*GESTELLTE AUFGABE A:*
Beantworte zum Forenthread über den Einstieg in C++ diese Fragen:
(i) Welches Fenster soll sich laut Betagurke beim Ausführen des Programms nicht öffnen?
(ii) Auf welcher Plattform soll sich Betagurke laut KonterSchock umschauen?
(iii) Nach wie langer intensiver Übung kann man laut Crysis nerd die wichtigsten Befehle aufsagen?
*GESTELLTE AUFGABE B:* Führe den Forenthread über den Einstieg in C++ im Anschluss an seinen letzten Satz weiter.

*AUSGEWÄHLTER TEXT:*
----------------------------------------

# C++ Starter



## Betagurke (20. Januar 2012)

Hallo Forum,

mich hat irgendwie das Programmier-Fieber gepackt und ich habe mich in C++ versucht, doch nun meine Frage: Sind diese ganzen Sachen wie Hello World überhaupt notwendig? Klar sind das Grundlagen, aber reicht es nicht auch, wenn man sie die einzelnen Befehle/Codes so einprägt. Ach ja, wie schreibt man ein Programm, dass im Hintergrund ausgeführt wird, also ohne dass dieses .cmd/.bat Fenster aufgeht bzw. wie Verknüpft man ein solches Programm mit einer eigenen "Grafik-Engine"? Ich habe nur wenig Ahnung, deswegen weiß ich nicht, wie ich es ausdrücken soll. 

Naja, danke im Voraus!

(Wäre einer so lieb und könnte mein "kleiner" Support sein, d.h. jemand der sich Zeit nimmt um Fragen zu beantworten, die von Zeit zu Zeit aufkommen, ich erwarte natürlich keinen 24 Stunden Service für Lau!)


----------



## KonterSchock (20. Januar 2012)

schau in youtube vorbei 

hier teil 1 C++ Tutorial deutsch 1 "Hallo Welt" - YouTube


----------



## Skysnake (20. Januar 2012)

Fragen kannste immer, aber NIMM DIR BITTE! DIE ZEIT FÜRS LERNEN!

Mach die Aufgaben, auch wenn du denkst, das Sie stumpfsinnig sind. Programmieren muss dir in Fleisch und Blut über gehen, und bei vielen Tutorials triffst du auch mal auf einen Fehler, weil die Tutorials einfach falsch sind  Oder veraltet oder whot ever. Dann läuft das nicht und du musst schauen warum, und das Problem eben lösen. So lernst du programmieren. Denn oft ist es einfach nur ein "Wie schaff ich dass der Mist so funktioniert wie ich es mir überlegt habe.... "

Klar, Algorithmen etc. sind auch wichtig, aber das kommt entweder mit der Zeit von allein, oder man muss richtig dafür paucken. Oft machen so was auch Mathematiker. Also nichts mit dem du dich beschäftigen wirst.


----------



## Crysis nerd (20. Januar 2012)

Ich kann Skysnake zustimmen, man sollte sich Zeit dafür nehmen. Es muss in Fleisch und Blut übergehen.
Es ist wie bei fast jeder Beschäftigung, die man lernen kann: Je länger man es macht, je besser ist man. Ab einer Woche intenvisem Training/Übung kannst du mir bestimmt die wichtigsten Befehle aufsagen, die Syntax runterbeten und alles was man sonst noch so wissen muss. Trotzdem wirst du lange nicht so gut Programmieren, wie jemand, der schon ein halbes Jahr programmiert. Es ist einfach immer wieder die Erfahrung, die einen richtig gut macht.

----------------------------------------

*BEREITGESTELLTES MATERIAL:*
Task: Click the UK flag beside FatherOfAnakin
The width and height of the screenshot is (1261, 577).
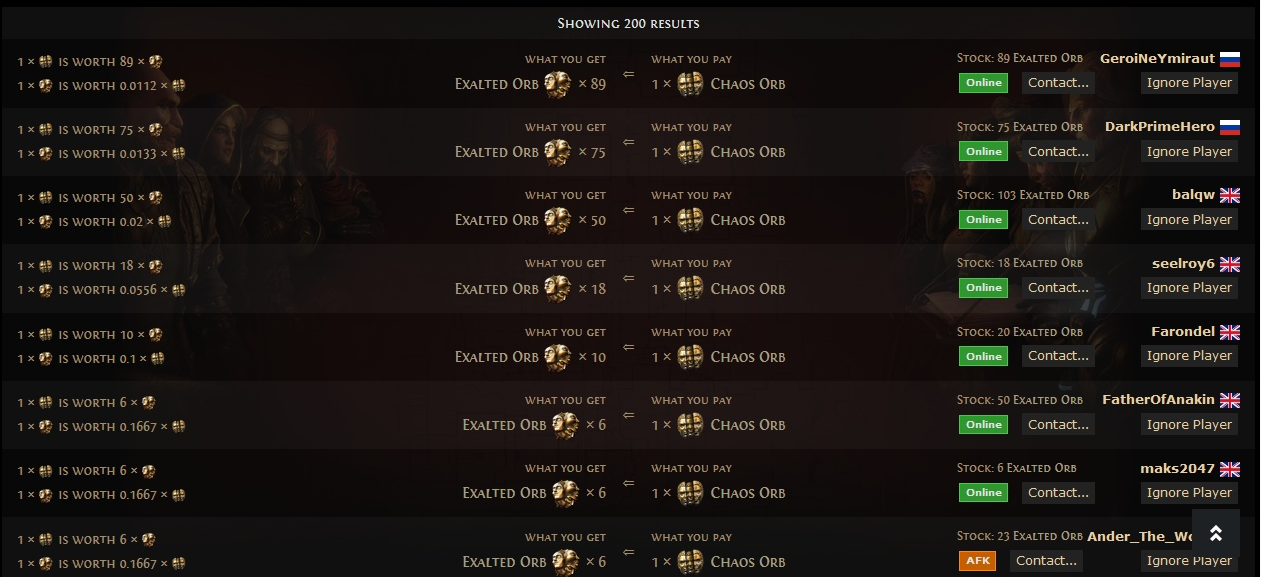Action: click(x=1230, y=400)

----------------------------------------

*SCHRIFTLICHE ANTWORT A:*
(i) Das .cmd/.bat-Fenster.
(ii) Auf YouTube.
(iii) Nach einer Woche.

*SCHRIFTLICHE ANTWORT B:*
Deswegen: Mach die Aufgaben, die dir sinnlos erscheinen. Wenn du später an zu schwere Aufgaben rangehst, dann verzweifelst du, und hast keine Lust mehr. Glaub mir. Fang klein an, arbeite dich hoch und irgendwann hast du das geniale Gefühl: Jetzt kann ich C++!

"Wer sich zu wichtig für kleine Aufgaben hällt, ist meist zu klein für wichtige Aufgaben" - weiß ich nich
Tolles Zitat, halte dich dran 

Und naja, wenn du gerade anfängst zu programmieren, muss ich dich leider enttäuschen: Mit Grafik Engine wirste da nix groß anfangen können, Kollege. Solange du nicht sowieso in dem Bereich sehr gut bist und einen IQ von 1337 hast, wird bis zu deiner eigenen Grafikengine einiges an Zeit vergehen.
Um noch deine Frage zu beantworten: Um ein Programm im Hintergrund ablaufen zu lassen, muss man die Hauptfunktion nicht int main() nennen sondern irgendwie anders. Aber ich bin mir auch nicht sicher, ich meine das nur noch zu wissen....


Aber trotzdem: Viel Spaß beim Lernen und diese Community hilft dir sicher gerne 

mfg
Lukas


----------



## Skysnake (21. Januar 2012)

Unter Linux gehts einfach "./Programmname &" Und schon wird es im Hintergrund gestartet 

Und mit "nohup ./Programmname &" Kannste sogar die Console wieder zu machen, oder alternativ "screen" nutzen 

Überhaupt rate ich dir dazu, Linux zu verwenden und gvim(<-kann mögliche Befehle listen) oder geedit(<- reiner Texteditor), weil du da einfach nicht den Windowsmüll mit an der Backe hast, und eben das Zeug wirklich C/C++ ist, wie es spezifiziert ist, ohne Extrawürste, die sonst nirgends funktionieren -.- Ich hab mich dadurch teils SEHR schwer getan auf linux zu programmieren, weil ich die ganzen Windows Extrawürste intus hatte, insbesondere von MS Visual C++, ohne es zu wissen. Das hat mich sehr sehr sehr viele Stunden arbeit gekostet, bis ich das wieder drausen hatte....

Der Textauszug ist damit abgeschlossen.